El día de la manifestación contra la política lingüística del gobierno conservador, me dio un rapto de nostalgia. Entonces traté de recordar cómo era el mundo donde crecí, o más bien, qué proporción existía entre las lenguas que se hablaban y cuál era el vínculo de los ciudadanos con ellas. Para mi asombro el panorama era bastante distinto del actual, y eso que vivíamos bajo una dictadura. Dado que algunos de los personajes que hoy influyen en el tema de la lengua parecen carecer de memoria, trataré de refrescarla. Lo hago sobre todo porque mi historia quizá guarde cierto parentesco con la que pudo vivirse en Mallorca.

En la Cataluña de mi infancia sólo se hablaba castellano en Barcelona y en los pueblos del cinturón industrial habitados mayormente por gentes de fuera. Durante los primeros veinte años de mi vida, no oí emplear el castellano a ningún ciudadano catalán que viviera en los pueblos de interior, por ejemplo, y sólo los camareros o los veraneantes de otras regiones lo hablaban en los lugares turísticos. Dicho de otro modo, jamás oí hablar castellano a un payés, a un pastor, a un pescador, a un cazador, a un médico rural, a la modista, a un cura de pueblo o a una vendedora del mercado. O sea, los individuos que forman el tejido más profundo y antiguo de la sociedad. Digo jamás y sé que miento. Pero sólo en parte. Alguna vez les oía hablarlo, pero les costaba un soberano esfuerzo y lo hacían para comunicarse con los forasteros o bien para los asuntos burocráticos relacionados con Madrid. Unos asuntos, dicho sea de paso, que habrían sido tramitados en castellano con dictadura o sin ella. También recuerdo las burlas que recibíamos los pijitos de Barcelona cuando usábamos la lengua de Galdós para referirnos a un mundo que llevaba siete siglos definido, descrito y recreado en la lengua de Lulio. O de Llull. Gracias a eso comprendí que si uno iba a buscar setas a un bosque de Camprodón no tenía mucho sentido hablar de "níscalo" sino más bien de "rovelló". Porque a los oídos de aquellas buenas gentes la palabra "níscalo" era tan marciana como su nombre latino: el "lactarius deliciosus".

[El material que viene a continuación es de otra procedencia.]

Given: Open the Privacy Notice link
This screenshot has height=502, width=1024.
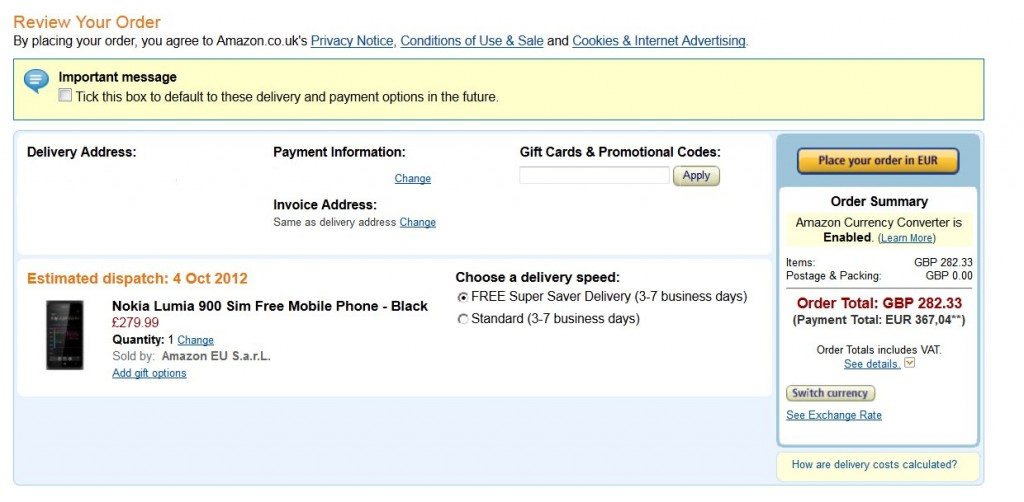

Otro tanto ocurría con uno de mis temas favoritos. Las tías. Si uno se relacionaba exclusivamente con las nenas de ciudad, la iniciación amorosa se desarrollaba en la lengua de Bécquer; pero si uno deseaba ligar con chicas de la comarca, ahí no se podía ir blandiendo una cursilería del calibre "tienes unos ojos preciosos". Porque la carcajada, y hasta el manotazo, estaban garantizados. Lejos de Barcelona, pues, si uno pretendía comunicarse con sus semejantes para vivir y sentirse vivo lo más aconsejable era hacerlo en catalán. Guste o no, esta es la historia que yo viví. Todo lo que ha ocurrido después escapa a mi comprensión, venga de unos o de otros. Sucede cuando la vida se envenena con ideas radicales, oscuros intereses y hasta mentiras. Ni me importa ya quién tiró la primera piedra.